▸ **Aim of the exercise**: Please quote the rows below word for word, from the start of the rows through the line that contains "Looking at the screenshot, I should click(227, 62).". Leave the pictures out of your answer.

***** Data excerpts *****

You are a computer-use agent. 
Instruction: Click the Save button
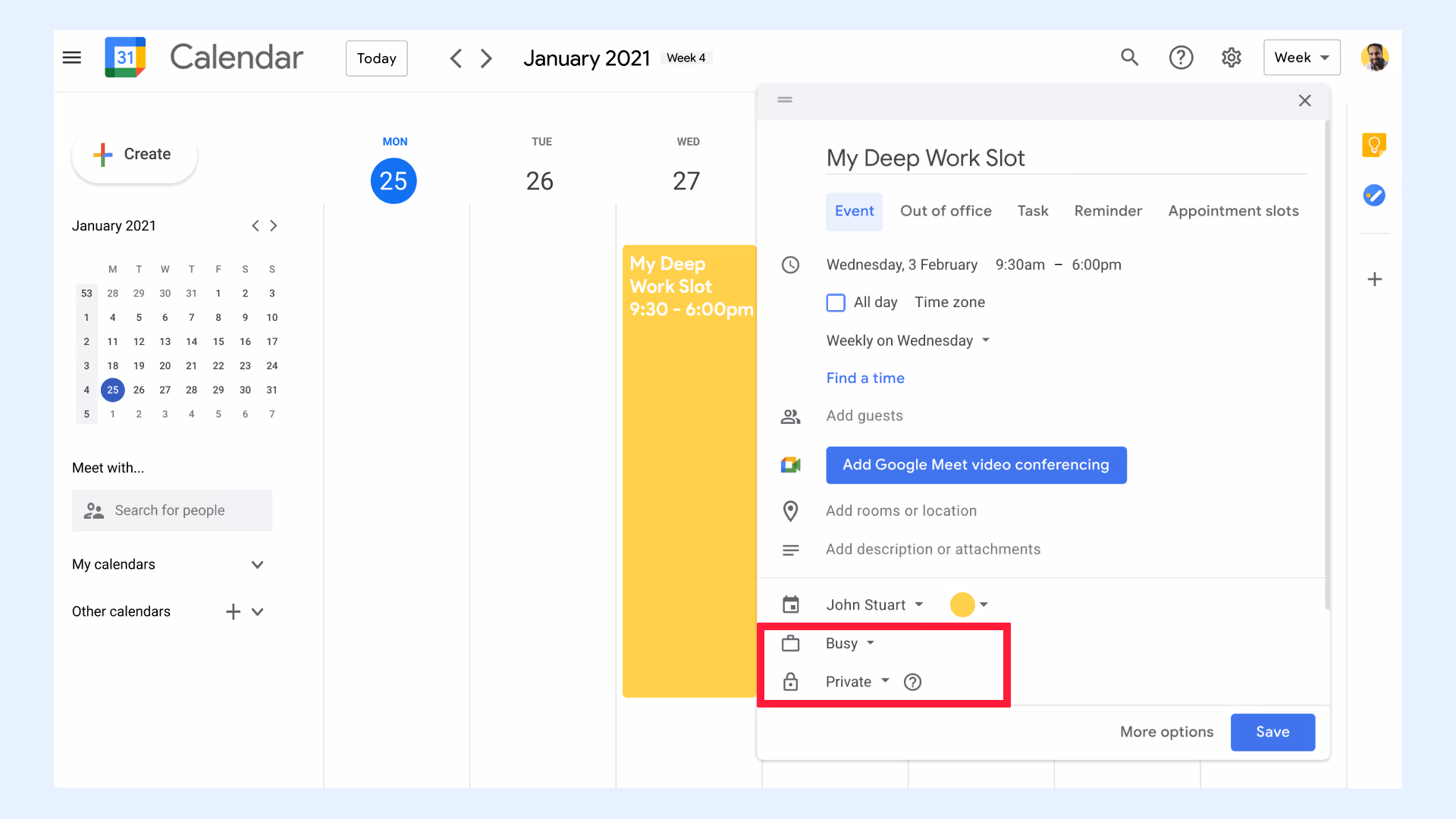coord(1272,732)
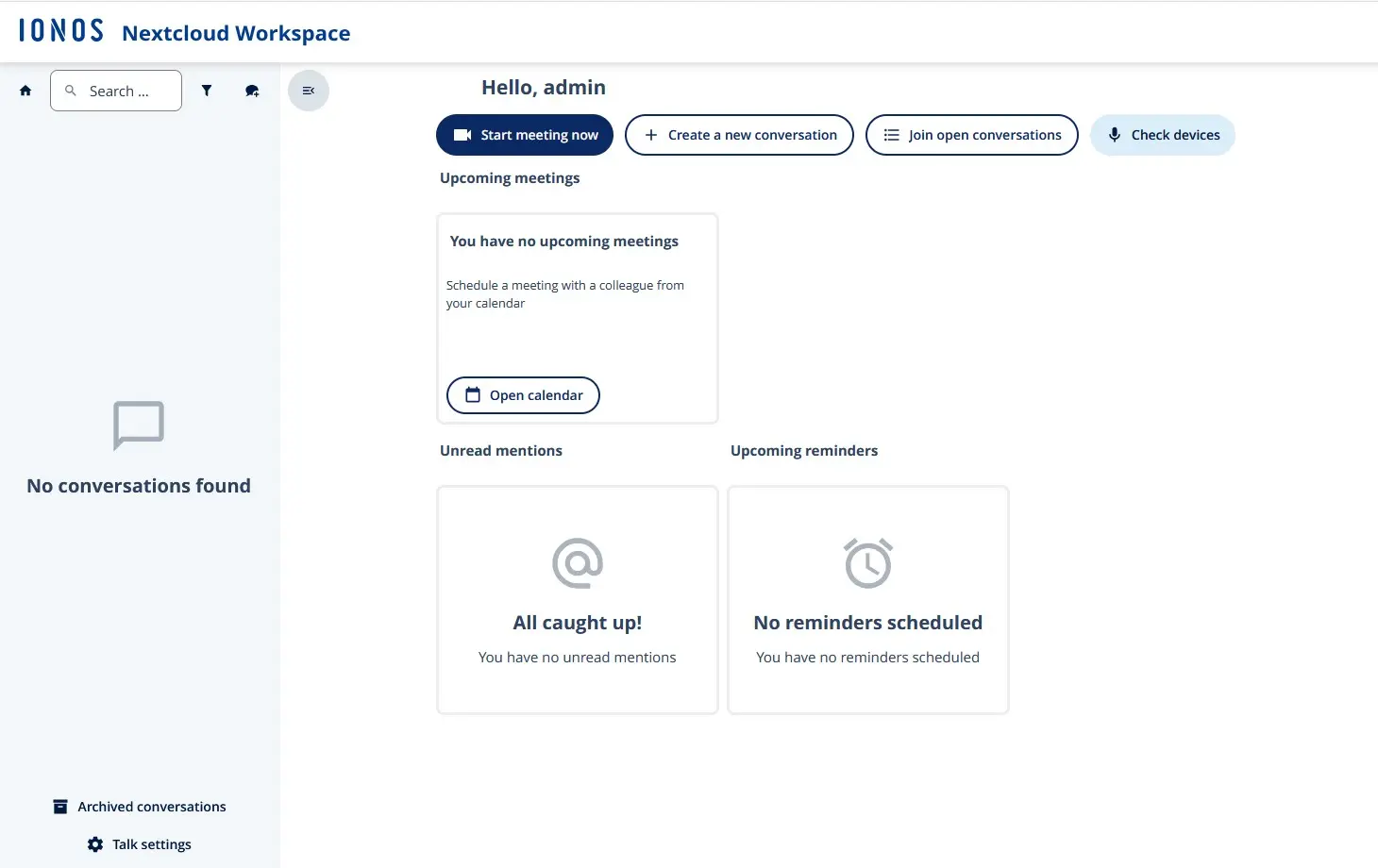Viewport: 1378px width, 868px height.
Task: Click the plus icon in Create a new conversation
Action: 650,135
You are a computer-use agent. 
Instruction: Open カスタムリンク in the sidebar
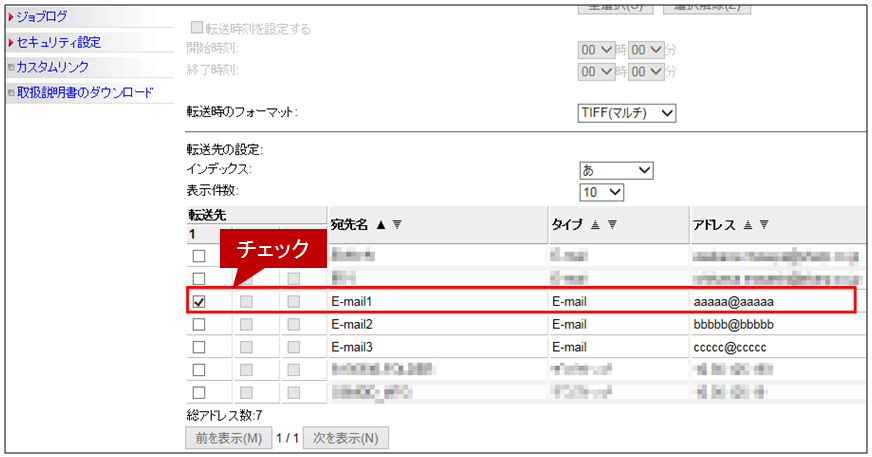pos(52,67)
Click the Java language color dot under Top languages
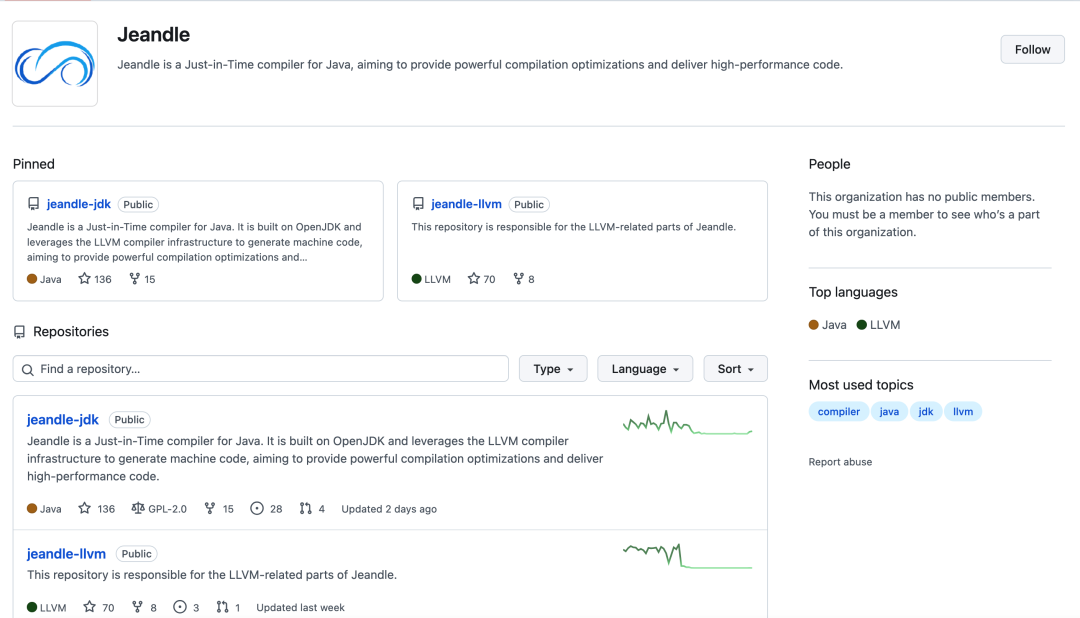The width and height of the screenshot is (1080, 618). pyautogui.click(x=812, y=324)
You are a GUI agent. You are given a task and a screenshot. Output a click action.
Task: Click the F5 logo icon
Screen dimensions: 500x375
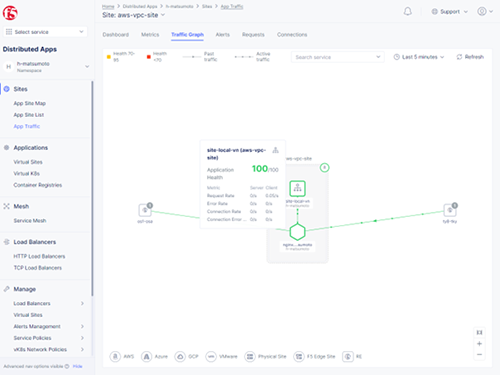pyautogui.click(x=10, y=13)
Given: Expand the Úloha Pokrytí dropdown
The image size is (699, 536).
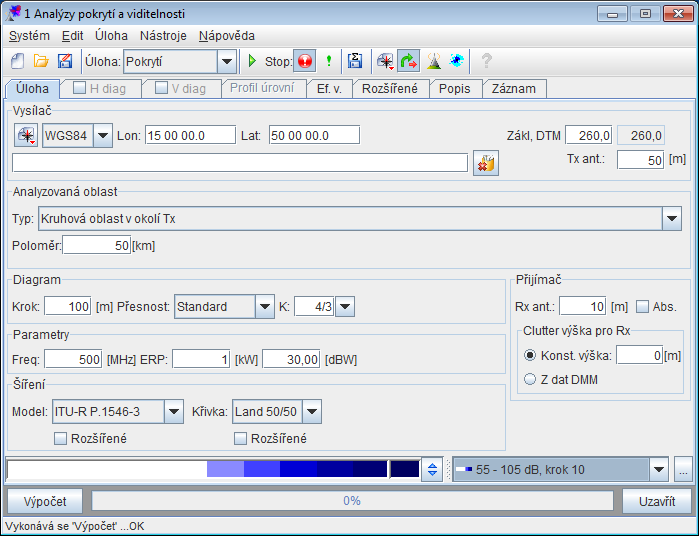Looking at the screenshot, I should click(227, 62).
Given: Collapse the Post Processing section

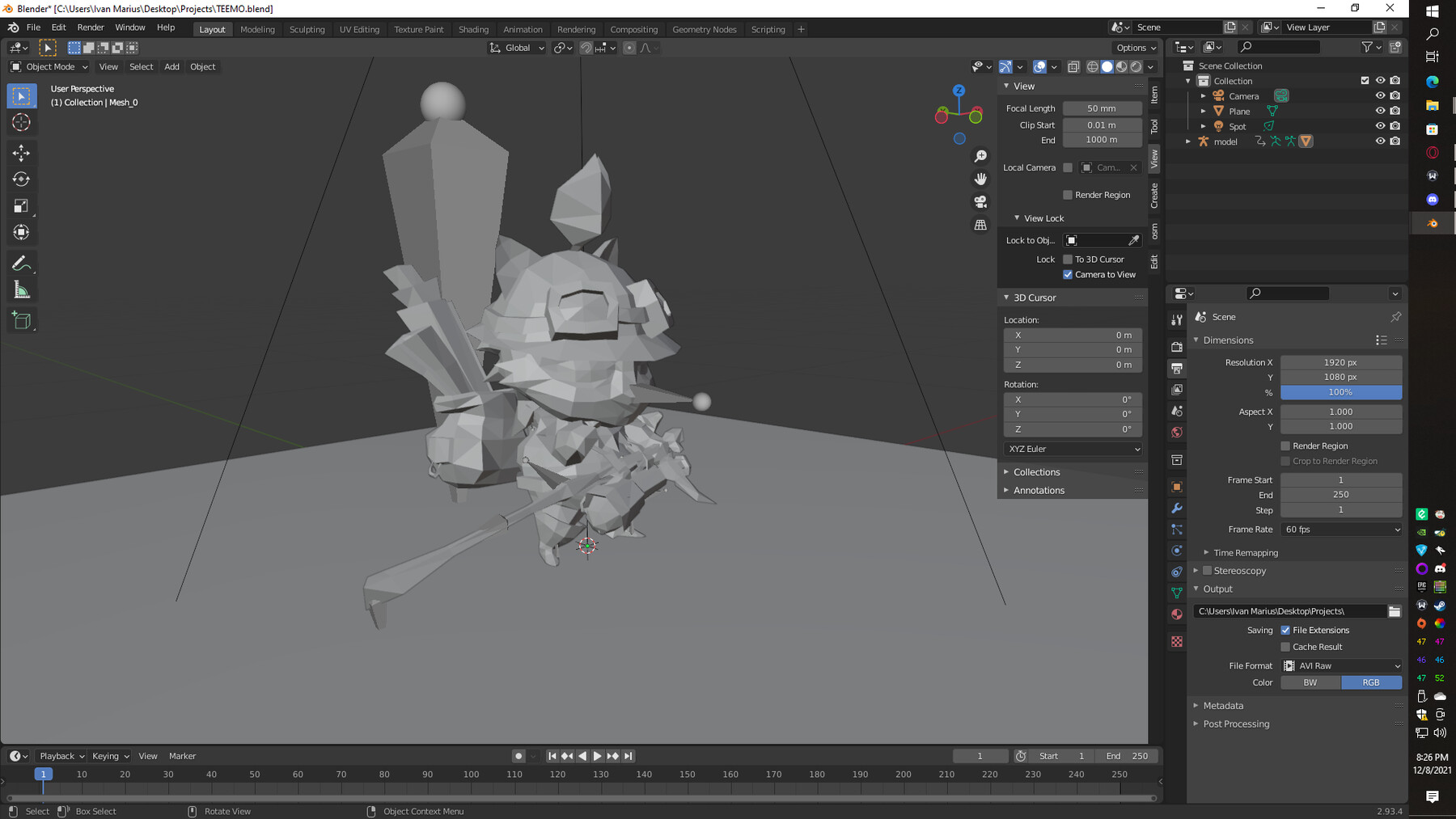Looking at the screenshot, I should (x=1235, y=724).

*****

▸ **Exercise result**:
You are a computer-use agent. 
Instruction: Click the Save button
coord(1272,732)
Viewport: 1378px width, 868px height.
Task: Click the plus icon in Create a new conversation
Action: 650,135
You are a computer-use agent. 
Instruction: Open カスタムリンク in the sidebar
pos(52,67)
Click the Java language color dot under Top languages
The width and height of the screenshot is (1080, 618). pyautogui.click(x=812, y=324)
You are a GUI agent. You are given a task and a screenshot. Output a click action.
Task: Click the F5 logo icon
Screen dimensions: 500x375
pyautogui.click(x=10, y=13)
Given: Expand the Úloha Pokrytí dropdown
The image size is (699, 536).
Looking at the screenshot, I should click(227, 62).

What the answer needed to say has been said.